Why Wall Street Is Hardwired to Produce Bubbles

Because bubbles are just buying low and selling high at scale. JL

Tracy Alloway comments in Bloomberg :

A weary client once defined a bubble to us: “something I get fired for not owning”.

Citigroup's magnum opus on market bubbles is a fine read, replete with asset price heat maps and many tulip references.
But it also highlights a truism of markets - that the financial industry, by its very nature, is doomed to forever be blowing bubbles.
The difficulty is that investment managers have to (ahem) invest in stuff. Not only that but their performance is almost inevitably judged against a benchmark which doesn't necessarily conform to their investment ideology. You think long-dated bonds are over-valued? Too bad! Your benchmark is full of 'em and they've been doing amazingly well so you better buy them or your clients (and boss) will be questioning your underperformance against the broader market this year.
Here's what the Citi analysts, led by Robert Buckland, had to say.
A weary client once defined a bubble to us: “something I get fired for not owning”. It is career-threatening for an asset manager to fight a big bubble.

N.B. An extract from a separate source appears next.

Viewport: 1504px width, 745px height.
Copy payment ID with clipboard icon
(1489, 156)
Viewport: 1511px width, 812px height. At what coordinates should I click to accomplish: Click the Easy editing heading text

For example, the late 1990s [technology, media and communications] bubble almost destroyed the value-based fund management community. Any bond manager hoping that valuations were mean-reverting would have been fired many years ago.
Big bubbles are especially dangerous. TMT stocks already represented a large part of equity market benchmarks when they re-rated aggressively in the late 1990s. By contrast, Biotech stocks might currently be expensive but their small market cap means they are still not a big benchmark risk. You don’t get fired for not owning Biotech stocks now, but you did get fired for not owning TMT stocks in the late 1990s.
Bubbles are obvious in hindsight, but they are very hard to fight in real time. Indeed, proper bubbles are so overwhelming that they force sceptical fund managers to buy into them in order to reduce benchmark risk and avoid significant asset outflows. As these sceptics capitulate, of course they contribute to the bubble and so force other sceptics to capitulate and so on and on until there are no sceptics left to capitulate. It makes sense for an asset management company to manage its business risk but this can end up contributing to the madness. Through this, the modern fund management is almost hard-wired to produce bubbles.
If you can't beat 'em, join 'em. But you can bet that everyone will be trying to get out before that bubble bursts.